Important constraints#

  • The caller is responsible for the recorded location of each reused initializer remaining resolvable relative to dst_onnx_path’s parent directory. In the recipe above, second.onnx is saved next to first.onnx, so the original location="first.onnx.data" still resolves correctly. Saving the destination in a different directory would require either pre-rewriting the location entries to a relative/absolute path that still resolves, or keeping the destination next to the source.

  • Only SerializeOptions.alignment (inherited from onnx_light.onnx_lib.TensorBufferOptions) is honored. Use a power of two such as 4096 for mmap-friendly pages; 0 disables alignment.

Comparison with the streaming alignment recipe#

Function

Typical scenario

onnx_light.onnx.align_external_data_streaming()

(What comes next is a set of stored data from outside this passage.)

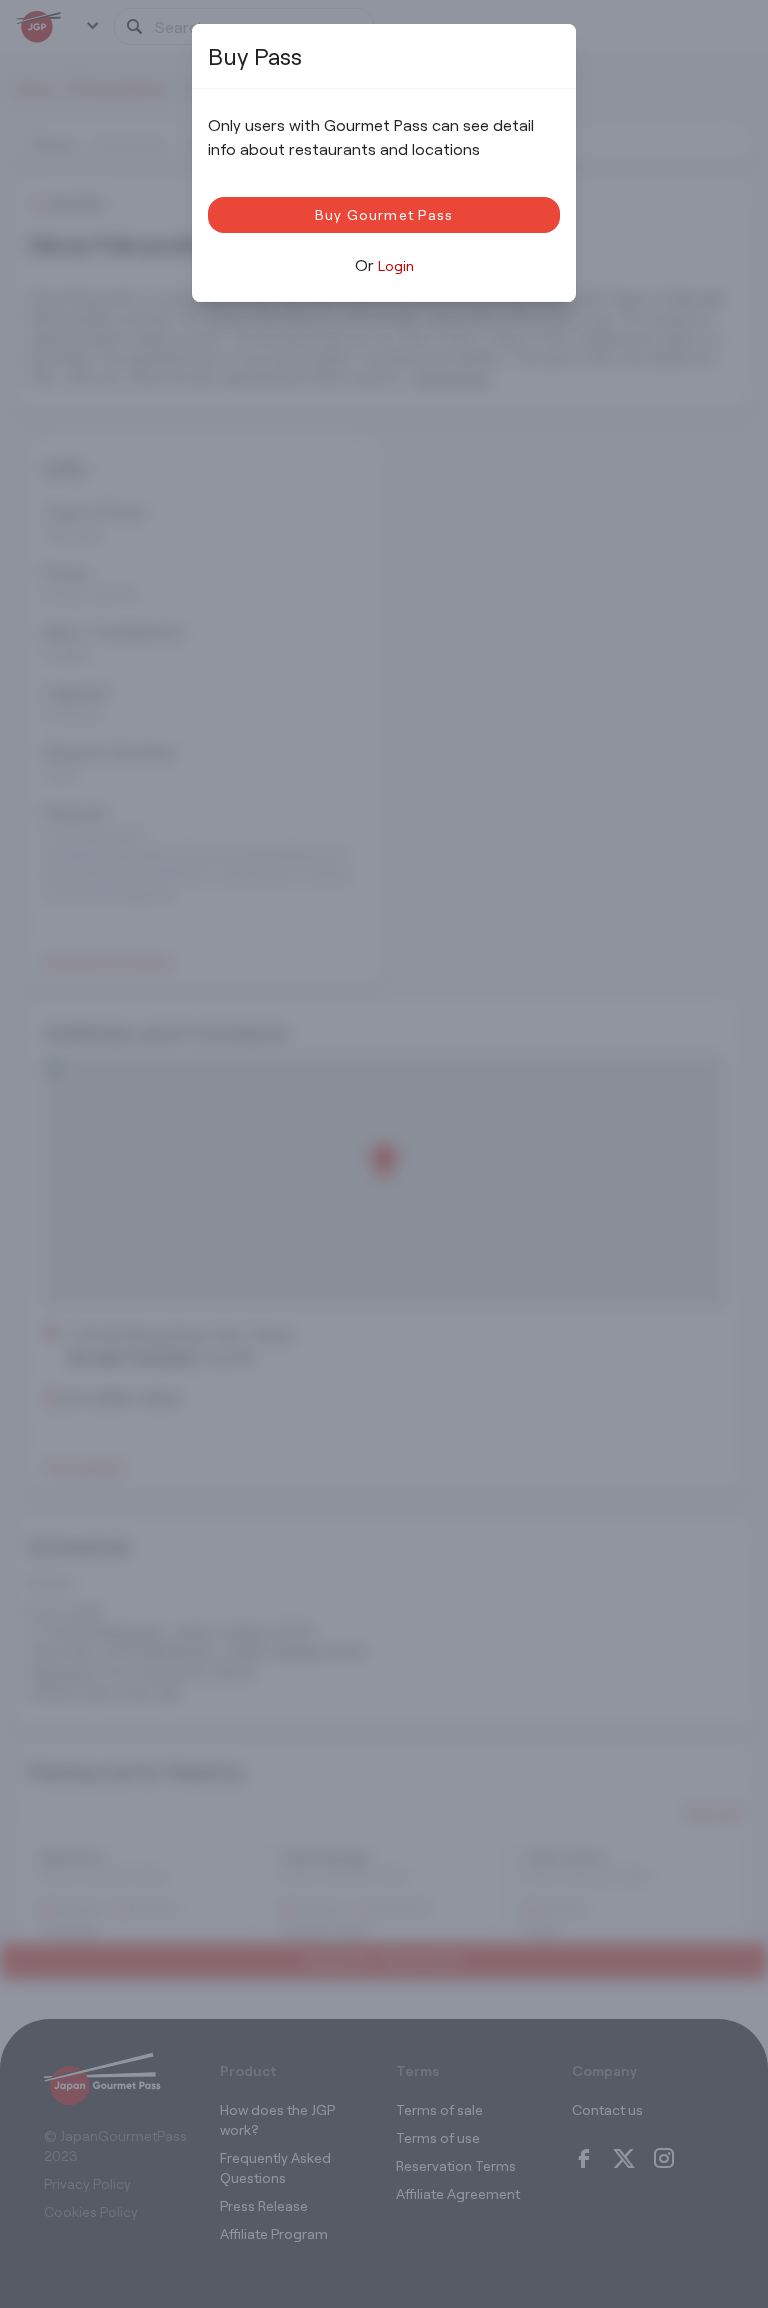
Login (396, 265)
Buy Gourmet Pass (384, 214)
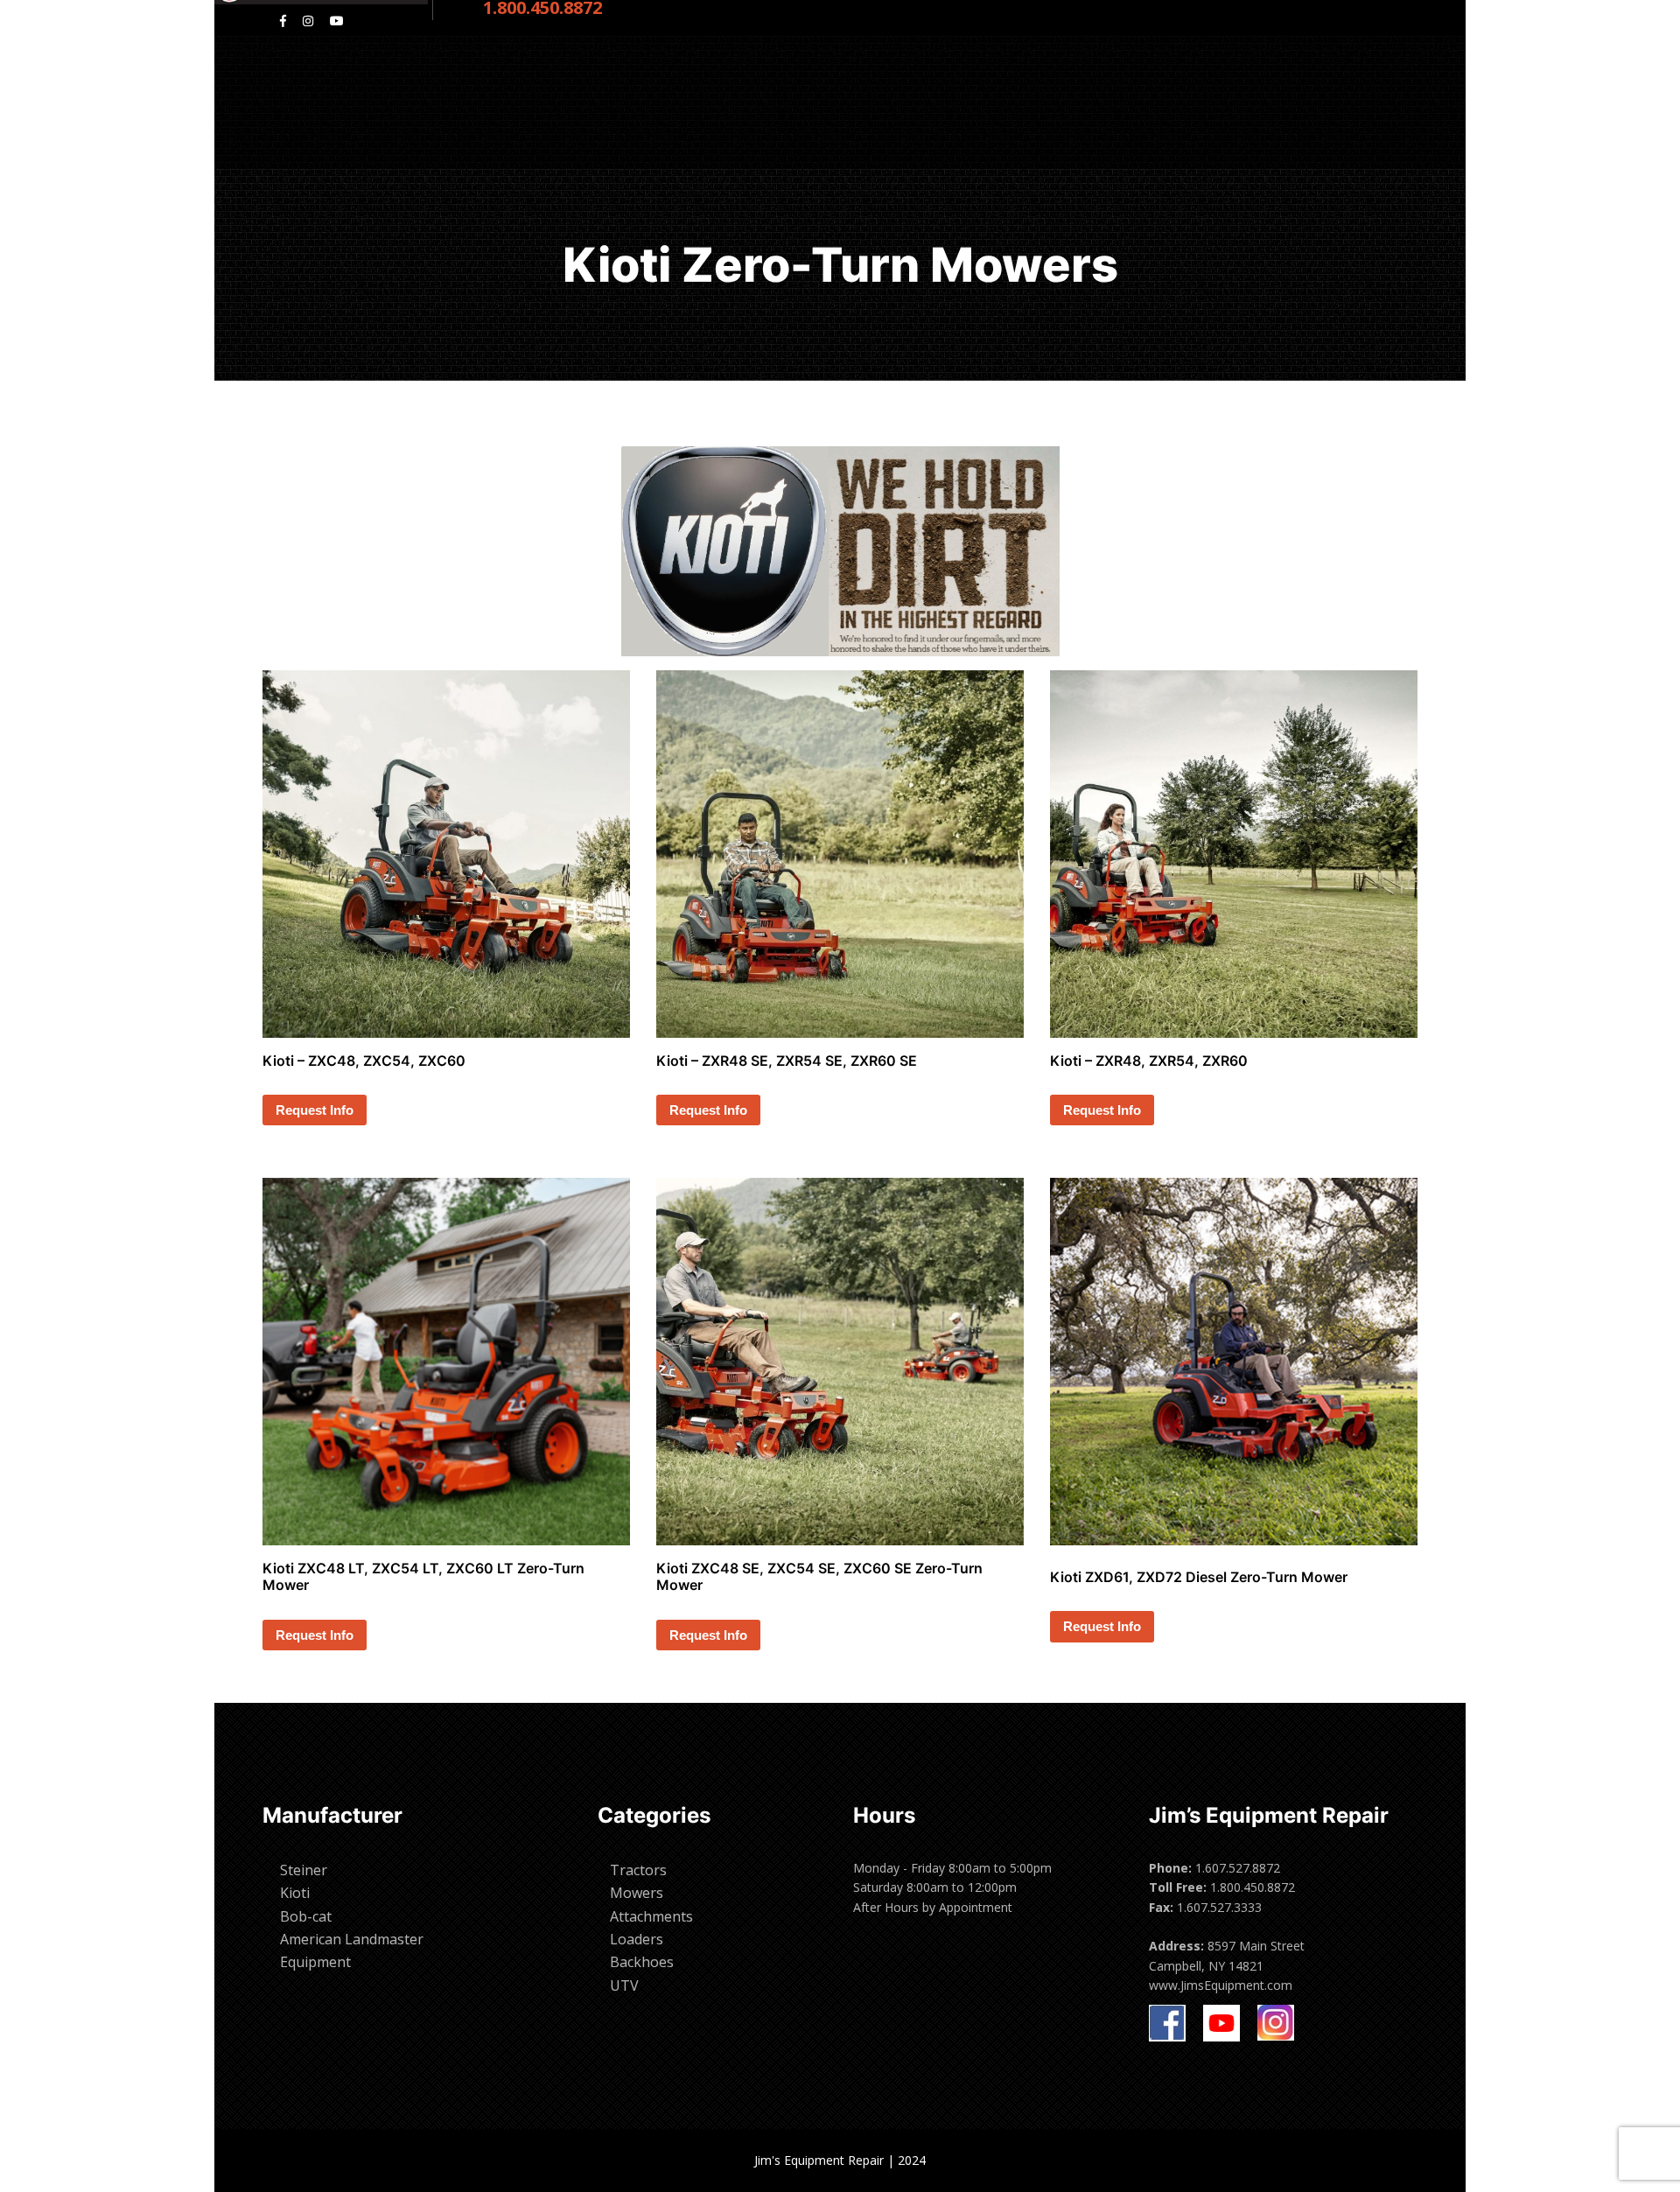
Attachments (651, 1916)
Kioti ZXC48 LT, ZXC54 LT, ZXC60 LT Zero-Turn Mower (423, 1576)
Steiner (303, 1870)
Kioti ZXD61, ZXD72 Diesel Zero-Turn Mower (1199, 1577)
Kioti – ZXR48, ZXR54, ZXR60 (1149, 1060)
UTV (624, 1985)
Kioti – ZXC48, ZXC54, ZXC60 (364, 1060)
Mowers (636, 1892)
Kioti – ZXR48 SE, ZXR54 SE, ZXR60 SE (786, 1060)
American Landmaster (352, 1939)
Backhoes (642, 1961)
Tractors (638, 1870)
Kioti (295, 1892)
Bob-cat (306, 1916)
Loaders (636, 1939)
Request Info (315, 1110)
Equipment (315, 1961)
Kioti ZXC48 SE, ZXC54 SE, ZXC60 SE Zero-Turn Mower (819, 1576)
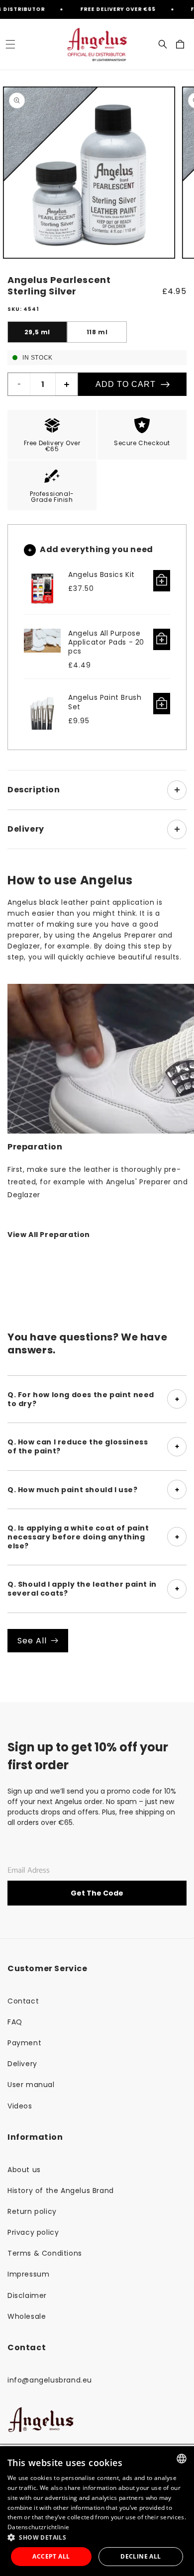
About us (24, 2170)
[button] (10, 44)
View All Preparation (48, 1235)
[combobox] (182, 2459)
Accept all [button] (51, 2556)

Re-align an existing two-file (or multi-file) model into a new (dst.onnx, dst.data) pair without ever loading the weights in RAM. Use it as a one-shot post-processing step.

onnx_light.onnx.save_model_with_shared_external_data()

Save a new model that mixes already-external initializers (kept on disk as-is) with brand-new inline initializers (written to a fresh .data file next to the destination .onnx).